I love my job. Sure, I don’t get the huge payouts of the personal injury lawyers, or the television snippets of the criminal defense bar, or the posh offices and guaranteed salary of the corporate lawyers. But I get something a lot of lawyers don’t: I get to ask for justice. I represent humans who want nothing more than to be fairly compensated by the people and businesses who have screwed them. I punish law breakers, liars, scoundrels, and those who have no respect for the law. It’s like being a prosecutor without having to work for the government.

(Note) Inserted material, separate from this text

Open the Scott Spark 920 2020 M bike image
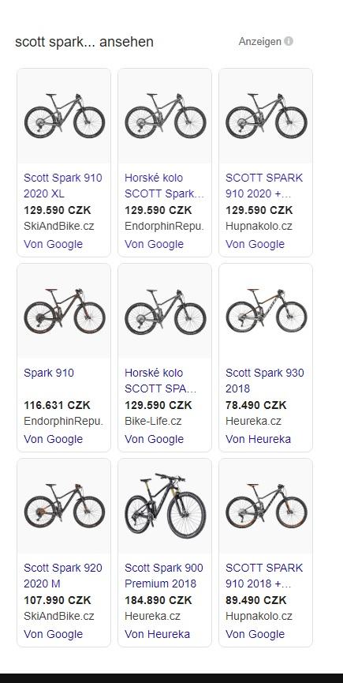This screenshot has height=683, width=343. coord(64,506)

Ours is an adversarial legal system, meaning that some lawyer has to represent the guys on the other side (the cheaters, liars, and thieves). That guy’s job is totally different from mine. Rather than move the judicial process along to a fair and efficient conclusion, his job is to delay the justice system’s operation as much as possible. To do anything in his power to avoid that trial date where the truth will come out. He is the civil defense lawyer. NOTE: I don’t have anything against the civil defense bar. Many of its members are my friends. And I can’t really blame them for doing their job, which, unlike my own, comes with a steady paycheck.
One of the greatest justice-delaying weapons in the civil defense lawyer’s arsenal is Arbitration. If you’ve ever bought any product or service (except a residential mortgage loan) from a business in the past 20 years, you have signed a mandatory arbitration clause. Mandatory arbitration means that if the business screws you somehow – for instance by committing fraud, identity theft, selling you a product that explodes in your face or poisons you, etc. – you can’t take them to court. Instead, you have to go to arbitration. Most importantly, you cannot file a class action. So if a corporation screws you for only $250, you won’t be able to find a lawyer to represent you. If they defraud 10,000 people out of $250 (thereby profiting $2.5 million by fraud), nothing will happen to them.
Unsurprisingly, this drives people like me crazy. The idea that in the United States of America in 2015, you can make millions of dollars through fraud and get away with it by slipping 20 pages of ridiculous legalese into your contract is just absurd. I’m not alone. In 2009, Congress decided to do something about this. The Dodd-Frank Wall Street Reform Bill authorized the CFPB to conduct a gigantic, thorough study of arbitration clauses and empowered it to issue regulations limiting the use of arbitration in consumer finance – including class action bans.
Finally, after the CFPB study found what every lawyer already knows – that arbitration clauses and class action bans screw consumers – they have issued a proposed regulation prohibiting the use of class action bans. This is common sense and in accord with 90% of Americans’ idea of justice and fair dealing. But of course the industries who want to keep class actions from ever happening have thrown a major hissy fit. And they have paid their lawyers to write a bunch of lies and publish them.
Here’s what I’m talking about: An article by a partner at a major corporate firm had this to say:
“[A]rbitration could serve as a helpful complement to the CFPB’s complaint portal. More specifically, arbitration could be used to resolve those disputes that are not resolved through the complaint process.”
This is complete and utter bullshit. Everyone knows that arbitration clauses and class action bans save corporations money by keeping them from having to pay for things they do wrong that cost humans money. Otherwise their contracts wouldn’t be three feet long. But the shocking thing is that lawyers – who are ethically obligated not to disseminate false information – are willing to make false statements to regulators and the public just to appease their clients. An equivalent would be if, for instance, one of my clients asked me to write an article on this blog stating that any interest rate over 6% was illegal usury. That may have been the case in medieval Europe, but it isn’t true now. I would never publicly make a statement I knew was false.
But despite all of our ethical rules and professional standards, the fact remains that some lawyers get paid to lie. And that is why people think lawyers are full of it.